# Aufgabe 1
Ersetze in den Datensätzen "Privacy Statement" durch "Privacyverklaring" und gib sie sonst unverändert wieder, beginnend bei der Zeile mit "0800-3103100 (gratis) (1205, 20)" und endend mit dem Ende der Datensätze.

# Textauszug
MiffiMoppelchen schrieb:


> Muss ein anderes Spiel sein: wenn der Gegner so einen Schlag zur Seite macht und ich seitlich springe, bekomme ich das dennoch ab.


   dann springst du halt erstmal zurück. du bekommst genau das ab, was dich trifft. logisch haben seitenschläge einen grösseren wirkungskreis, deine allerdings ebenso.


----------



## patsche (13. Oktober 2009)

*AW: [Sammelthread] Risen - Quests/Gegenstände/NPCs*



HanFred schrieb:


> MiffiMoppelchen schrieb:
> 
> 
> > Muss ein anderes Spiel sein: wenn der Gegner so einen Schlag zur Seite macht und ich seitlich springe, bekomme ich das dennoch ab.
> ...


 Das kann man auslegen wie man will, eigendlich sollte die Reichweite von Stab und Zweihandwaffen grösser sein als die von Einhandwaffen, naja "eigendlich"......das merkt man vor allem wenn man im späteren verlauf andauernt von Echsen umgehauen wird.


----------



## Herbboy (13. Oktober 2009)

*AW: [Sammelthread] Risen - Quests/Gegenstände/NPCs*



patsche schrieb:


> HanFred schrieb:
> 
> 
> > MiffiMoppelchen schrieb:
> ...


 ja, manche blocken echt ohne ende, da schlägt man wie ein berserker 6-7 mal, kein treffer, und dann kommt ein konter und man is 1/3 seiner energie los...  ich versuche einfach, zu variieren, also zB beim kampfstab seitlich hiebe und dann plötzlich einen "auf die zwölf" mit W-taste, oder auch mal rechte maustaste für einen block-schlag. bei skeletten zB hau ich 2-3 mal erfoglos und lande dann mit der methode 3 treffer, dann lass ich das skelett kommen und versuch es erneut. 

 man sollte halt die skills auch passend haben, zB kampfstab nur stufe 2 wäre zu wenig...


----------



## rengaru (13. Oktober 2009)

# Vorliegende Datensätze

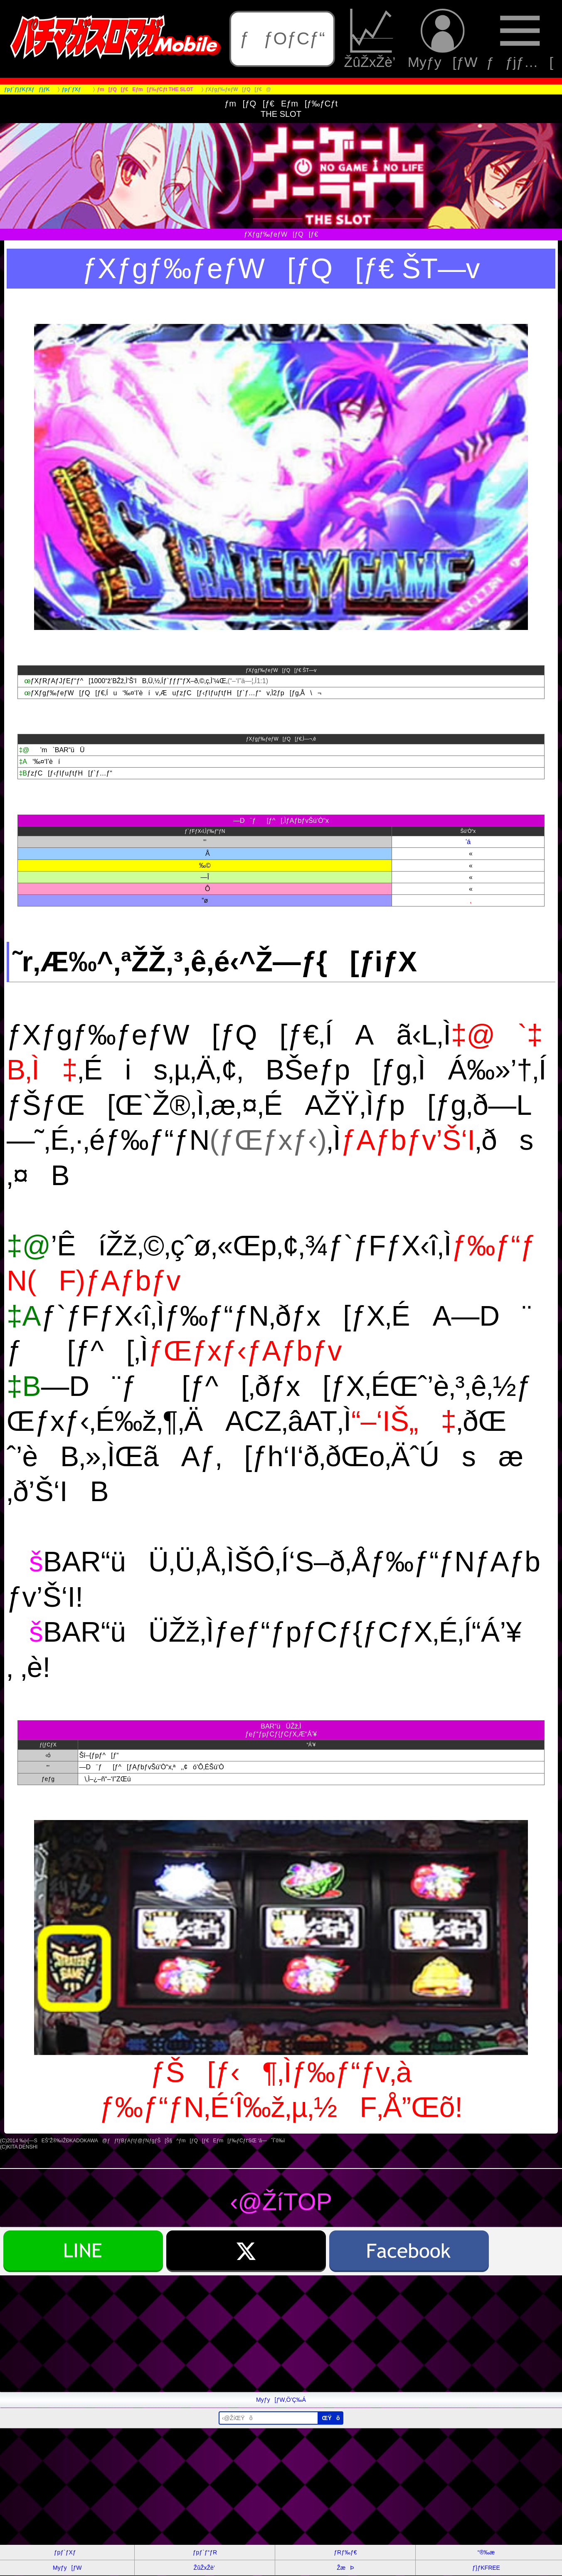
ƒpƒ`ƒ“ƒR (205, 2552)
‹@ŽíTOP (281, 2201)
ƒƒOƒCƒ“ (282, 38)
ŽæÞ (345, 2567)
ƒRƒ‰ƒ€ (345, 2552)
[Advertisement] (249, 2333)
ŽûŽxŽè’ (371, 39)
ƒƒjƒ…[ (519, 39)
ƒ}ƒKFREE (486, 2567)
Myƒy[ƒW (443, 39)
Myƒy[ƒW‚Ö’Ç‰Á (281, 2399)
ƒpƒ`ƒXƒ (67, 2552)
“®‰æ (486, 2552)
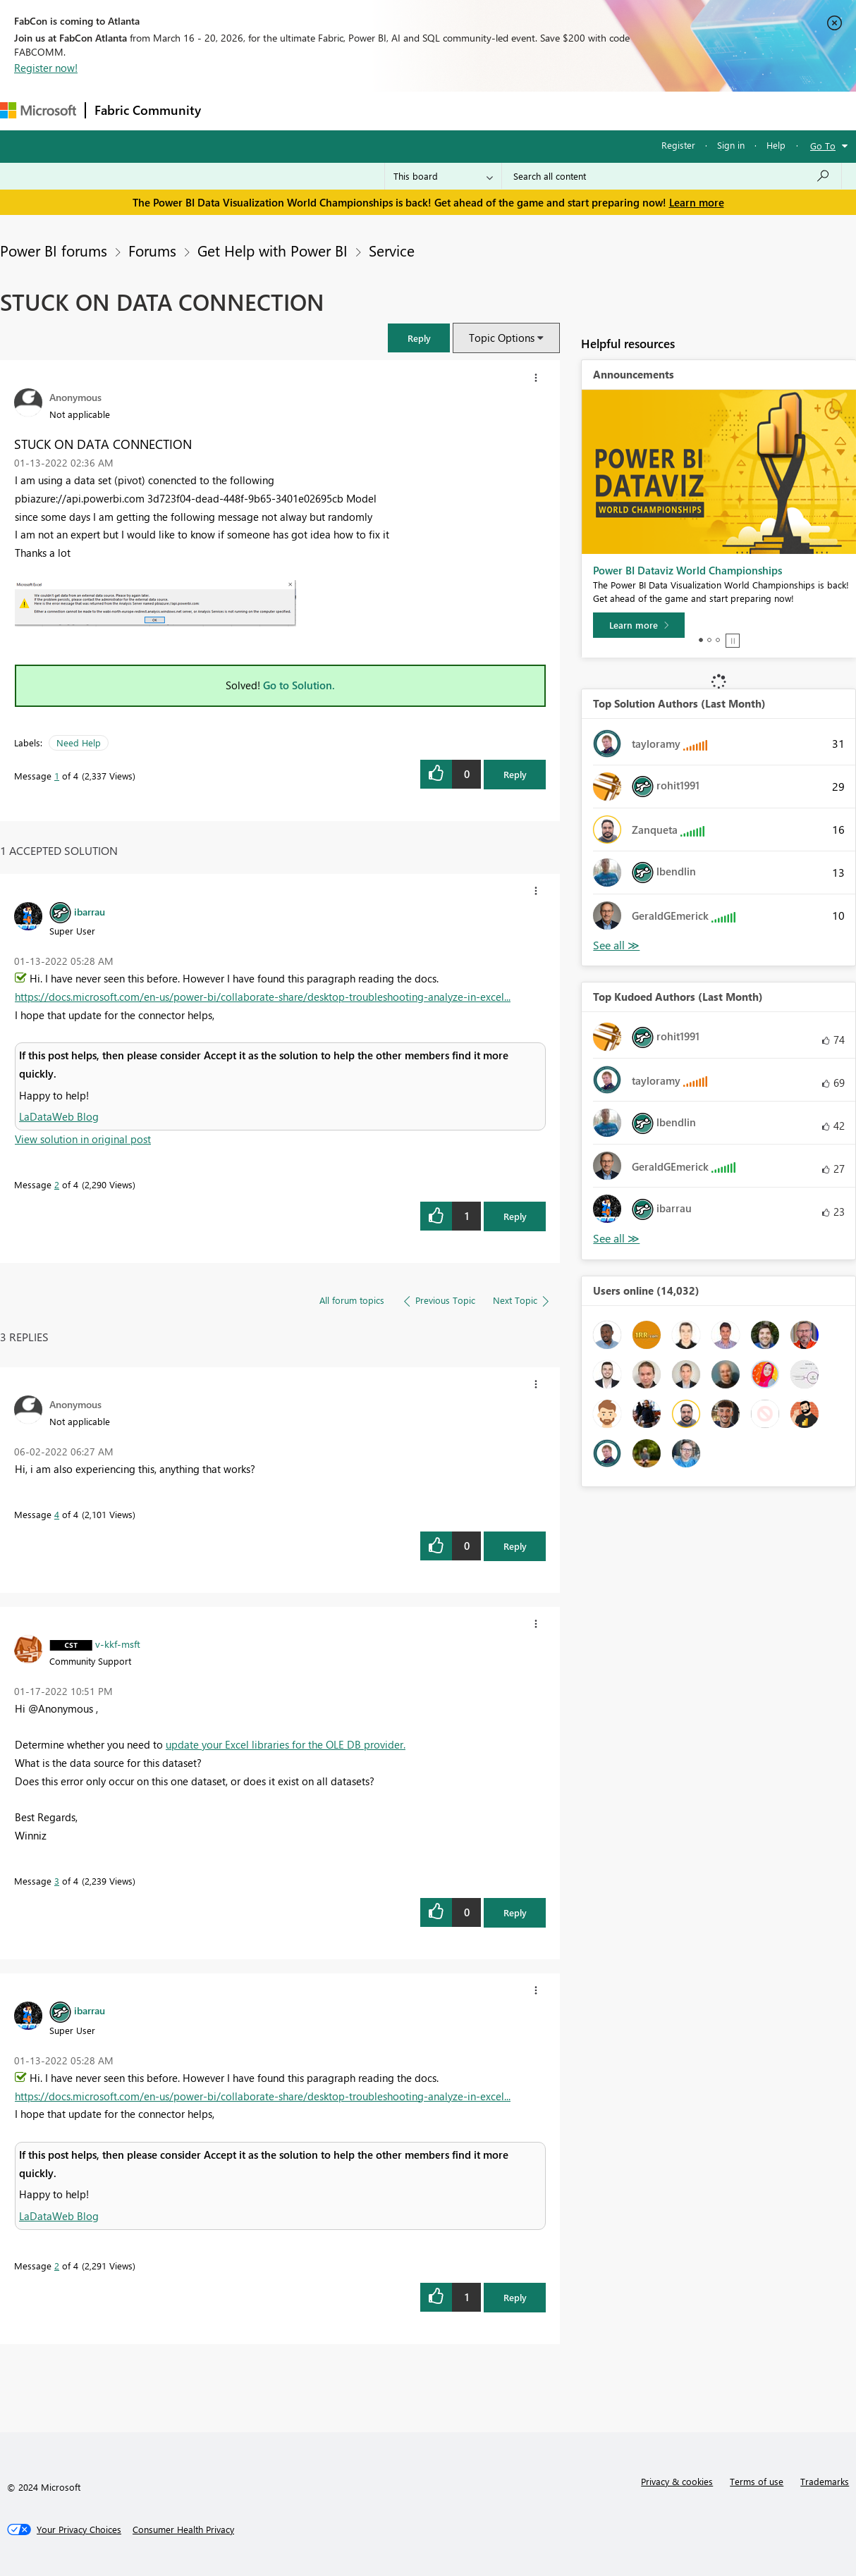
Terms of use (756, 2481)
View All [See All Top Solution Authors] (616, 945)
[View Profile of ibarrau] (89, 911)
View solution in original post (83, 1139)
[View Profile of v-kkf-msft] (117, 1644)
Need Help (78, 742)
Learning (533, 110)
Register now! (46, 68)
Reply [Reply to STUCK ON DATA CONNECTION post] (515, 774)
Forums (233, 110)
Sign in (731, 145)
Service (392, 250)
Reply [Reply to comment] (515, 1216)
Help (775, 145)
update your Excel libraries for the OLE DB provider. (285, 1744)
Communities (415, 110)
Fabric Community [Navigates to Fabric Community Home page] (147, 109)
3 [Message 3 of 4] (56, 1881)
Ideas (353, 110)
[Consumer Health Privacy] (183, 2529)
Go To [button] (823, 146)
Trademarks (824, 2481)
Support (592, 110)
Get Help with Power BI (272, 250)
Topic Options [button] (501, 338)
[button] (419, 337)
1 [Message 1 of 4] (56, 776)
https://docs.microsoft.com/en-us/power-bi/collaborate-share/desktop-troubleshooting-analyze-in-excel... (262, 997)
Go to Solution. (299, 685)
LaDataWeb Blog (59, 1116)
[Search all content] (671, 176)
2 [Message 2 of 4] (56, 1184)
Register (678, 145)
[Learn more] (639, 625)
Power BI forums (53, 250)
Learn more (696, 202)
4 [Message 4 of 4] (56, 1514)
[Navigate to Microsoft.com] (38, 110)
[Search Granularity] (443, 176)
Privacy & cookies (677, 2481)
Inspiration (295, 110)
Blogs (478, 110)
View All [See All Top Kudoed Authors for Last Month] (616, 1239)
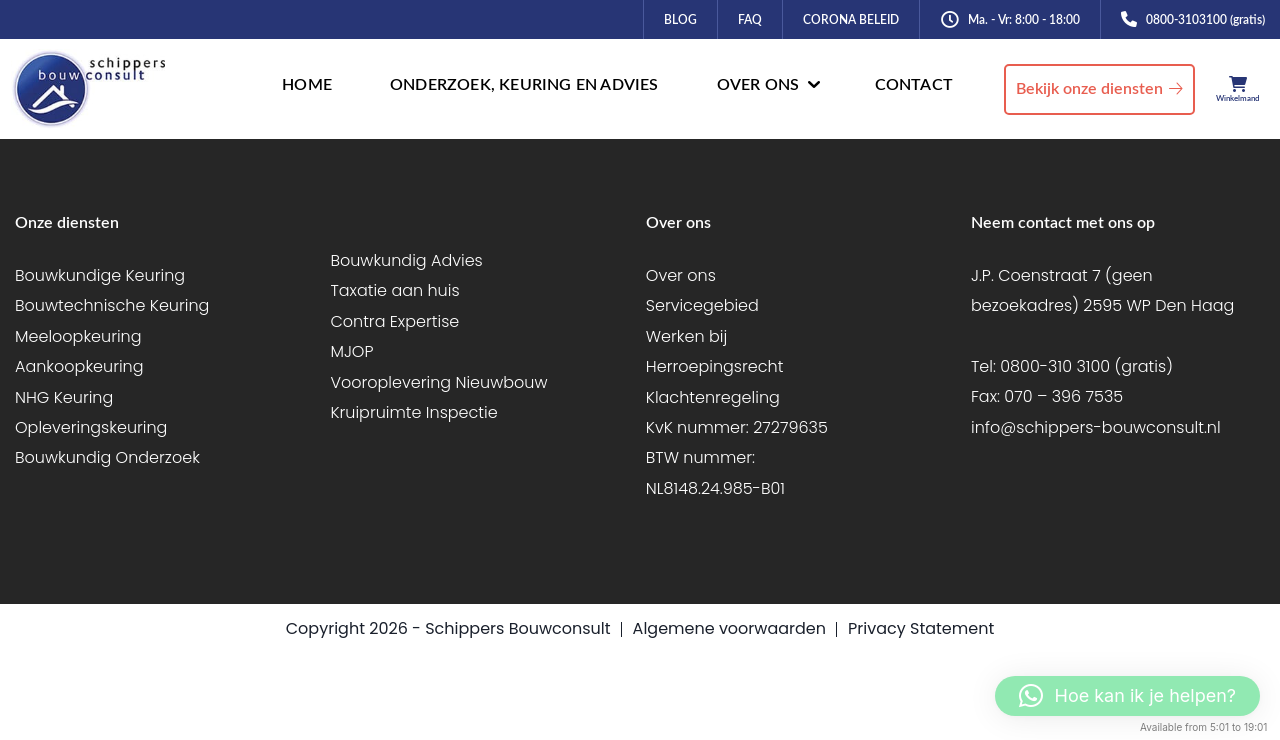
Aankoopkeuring (79, 366)
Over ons (681, 275)
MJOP (351, 351)
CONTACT (914, 85)
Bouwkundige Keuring (100, 275)
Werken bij (686, 336)
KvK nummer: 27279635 (737, 427)
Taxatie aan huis (394, 290)
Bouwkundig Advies (406, 260)
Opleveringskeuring (91, 427)
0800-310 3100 (1055, 366)
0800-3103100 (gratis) (1205, 20)
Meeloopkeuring (78, 336)
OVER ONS (758, 85)
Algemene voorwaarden (729, 628)
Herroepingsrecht (715, 366)
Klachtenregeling (713, 397)
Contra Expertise (394, 321)
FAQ (750, 20)
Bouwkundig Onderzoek (107, 457)
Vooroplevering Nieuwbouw (438, 382)
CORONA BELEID (851, 20)
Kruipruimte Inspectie (413, 412)
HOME (307, 85)
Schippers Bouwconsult (517, 628)
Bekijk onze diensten (1089, 89)
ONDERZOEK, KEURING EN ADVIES (524, 85)
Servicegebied (702, 305)
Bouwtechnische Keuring (112, 305)
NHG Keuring (64, 397)
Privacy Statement (921, 628)
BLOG (680, 20)
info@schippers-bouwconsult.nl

# Aufgabe 2
Wiederhole aus dem Textauszug wörtlich den Abschnitt, der mit "ja, manche blocken" beginnt und mit "wäre zu wenig..." endet.

# Antwort 1
0800-3103100 (gratis) (1205, 20)
Meeloopkeuring (78, 336)
OVER ONS (758, 85)
Algemene voorwaarden (729, 628)
Herroepingsrecht (715, 366)
Klachtenregeling (713, 397)
Contra Expertise (394, 321)
FAQ (750, 20)
Bouwkundig Onderzoek (107, 457)
Vooroplevering Nieuwbouw (438, 382)
CORONA BELEID (851, 20)
Kruipruimte Inspectie (413, 412)
HOME (307, 85)
Schippers Bouwconsult (517, 628)
Bekijk onze diensten (1089, 89)
ONDERZOEK, KEURING EN ADVIES (524, 85)
Servicegebied (702, 305)
Bouwtechnische Keuring (112, 305)
NHG Keuring (64, 397)
Privacyverklaring (921, 628)
BLOG (680, 20)
info@schippers-bouwconsult.nl

# Antwort 2
ja, manche blocken echt ohne ende, da schlägt man wie ein berserker 6-7 mal, kein treffer, und dann kommt ein konter und man is 1/3 seiner energie los...  ich versuche einfach, zu variieren, also zB beim kampfstab seitlich hiebe und dann plötzlich einen "auf die zwölf" mit W-taste, oder auch mal rechte maustaste für einen block-schlag. bei skeletten zB hau ich 2-3 mal erfoglos und lande dann mit der methode 3 treffer, dann lass ich das skelett kommen und versuch es erneut. 

 man sollte halt die skills auch passend haben, zB kampfstab nur stufe 2 wäre zu wenig...